**Exercise requirements:**
**1)** For each statement about the joke thread, marked (a), (b), and (c), answer yes or no and quote the deciding words of the thread: (a) The pirate with the ship steering wheel says it is driving him nuts. (b) The seagull joke ends with the birds being called bagels. (c) The four-legged, big, green, fuzzy thing that could fall out of a tree is a frog.
**2)** In the joke thread, rename "monkey" as "goat" and write out everything from "(please don't ask." down to "of a watermelon?" with that change.

**Supplied passage:**
= = = =
# Silly mindless joke thread !



## Lensmeister (Jun 26, 2006)

ok only a truely stoopid joke belongs here !

Did you hear about the Mexican woman who had twin boys ... ?



She called one Jose ....


The other Hose B 


See what I mean ... over to you !


----------



## Corry (Jun 26, 2006)

Lensmeister said:
			
		

> ok only a truely stoopid joke belongs here !
> 
> Did you hear about the Mexican woman who had twin boys ... ?
> 
> ...



Hose B is one or our roofing crew leaders nicknames....his name is Jose.


----------



## clarinetJWD (Jun 26, 2006)

A baby seal walked into a club...


----------



## castrol (Jun 26, 2006)

Horse walks into a bar... bartender looks up and says, "hey, why the long face?"


----------



## Corry (Jun 26, 2006)

Two guys walk into a bar.....


....


...


....


....


...the third one ducks!


----------



## clarinetJWD (Jun 26, 2006)

QUACK!


----------



## Corry (Jun 26, 2006)

clarinetJWD said:
			
		

> QUACK!


----------



## Chase (Jun 26, 2006)

A pirate walks into a bar with a ship steering wheel around his....uh...parts.
The bartender asks, "What's with the wheel?"
The pirate replies, "Aaaaaaarrrr, its driving me nuts!"


----------



## Andrea K (Jun 26, 2006)

What do you call two Mexicans playing basketball with each other?








Juan on Juan.


----------



## Andrea K (Jun 26, 2006)

How much does a pirate pay to get his ears pierced?





A buck an ear.


----------



## Andrea K (Jun 26, 2006)

A dyslexic man walks into a bra......


----------



## Andrea K (Jun 26, 2006)

What has four legs, is big, green, and fuzzy, AND if it fell out of a tree it would kill you?























































A pool table.




(I guess I could've posted all of these lame jokes in one thread, but I've been severely lacking in my post count lately)


----------



## Corry (Jun 26, 2006)

Andrea, those are great...even though I've heard em all! (cuz YOU'VE told em!)


----------



## joyride (Jun 26, 2006)

why dont seagulls fly over the bay?

 'cause then they'd be called bagels.


----------



## joyride (Jun 26, 2006)

A big Moron and a little Moron are sitting on a park bench, the big Moron falls off why didn't the little one?


 because he's a little more-on. 

(I think those were possibly the most mindless I know...)


----------



## Andrea K (Jun 27, 2006)

Which one does not belong: a tuna, a lobster, or a Chinese man who got run over by a truck?













The tuna, obviously.  The other two are crustaceans (crushed asian).


----------



## JJP (Jun 27, 2006)

andreag5 said:
			
		

> What has four legs, is big, green, and fuzzy, AND if it fell out of a tree it would kill you?
> 
> 
> 
> ...


   <3 it!


----------



## leewald (Jun 28, 2006)

Why is a duck when it flies?















Because the higher it flies the much.  

(please don't ask.  Just one of those jokes.)


----------



## leewald (Jun 28, 2006)

If one hen lays one egg in one day, and two hens lay two eggs in two days, how long does it take a monkey with a wooden leg to kick the seeds out of a watermelon?































Just one of those questions that don't have an answer.  The cunfusing looks on peoples faces when you ask this question really fast is priceless.


----------



## JTHphoto (Jun 29, 2006)
= = = =
**Records for locating the described items:**
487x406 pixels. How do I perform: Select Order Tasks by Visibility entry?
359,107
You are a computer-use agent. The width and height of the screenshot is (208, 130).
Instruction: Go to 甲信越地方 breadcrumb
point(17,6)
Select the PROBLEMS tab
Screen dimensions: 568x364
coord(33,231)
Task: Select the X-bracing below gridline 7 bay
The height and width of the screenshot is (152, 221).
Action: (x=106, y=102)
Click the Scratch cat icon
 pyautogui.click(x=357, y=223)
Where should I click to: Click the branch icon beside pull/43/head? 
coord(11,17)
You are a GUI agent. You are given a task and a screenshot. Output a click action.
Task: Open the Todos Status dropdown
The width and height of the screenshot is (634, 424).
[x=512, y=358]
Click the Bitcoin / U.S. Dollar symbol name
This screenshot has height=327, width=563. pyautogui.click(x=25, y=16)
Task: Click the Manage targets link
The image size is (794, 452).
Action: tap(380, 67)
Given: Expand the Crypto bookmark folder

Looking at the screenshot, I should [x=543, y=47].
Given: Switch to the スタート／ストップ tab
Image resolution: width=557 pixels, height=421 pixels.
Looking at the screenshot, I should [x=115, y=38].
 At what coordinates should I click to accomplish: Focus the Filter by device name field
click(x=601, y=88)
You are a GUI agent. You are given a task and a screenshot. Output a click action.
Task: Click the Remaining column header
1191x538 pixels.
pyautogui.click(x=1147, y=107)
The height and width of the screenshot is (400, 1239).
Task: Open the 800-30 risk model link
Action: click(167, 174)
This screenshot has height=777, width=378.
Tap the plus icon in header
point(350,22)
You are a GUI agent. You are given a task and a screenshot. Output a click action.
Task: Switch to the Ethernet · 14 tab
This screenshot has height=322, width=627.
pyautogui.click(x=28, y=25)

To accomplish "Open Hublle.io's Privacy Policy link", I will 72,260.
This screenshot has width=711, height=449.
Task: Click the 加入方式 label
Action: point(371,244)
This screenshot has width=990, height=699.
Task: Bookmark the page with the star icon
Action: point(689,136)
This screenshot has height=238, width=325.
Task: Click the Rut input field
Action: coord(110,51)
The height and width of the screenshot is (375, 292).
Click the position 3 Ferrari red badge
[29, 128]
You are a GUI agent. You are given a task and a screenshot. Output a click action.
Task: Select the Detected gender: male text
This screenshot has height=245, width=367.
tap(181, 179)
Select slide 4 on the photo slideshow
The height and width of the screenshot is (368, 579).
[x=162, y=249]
= = = =
**Answers provided:**
**1)**
(a) Yes: "Aaaaaaarrrr, its driving me nuts!"
(b) Yes: "'cause then they'd be called bagels."
(c) No: "A pool table."

**2)**
(please don't ask.  Just one of those jokes.)


----------



## leewald (Jun 28, 2006)

If one hen lays one egg in one day, and two hens lay two eggs in two days, how long does it take a goat with a wooden leg to kick the seeds out of a watermelon?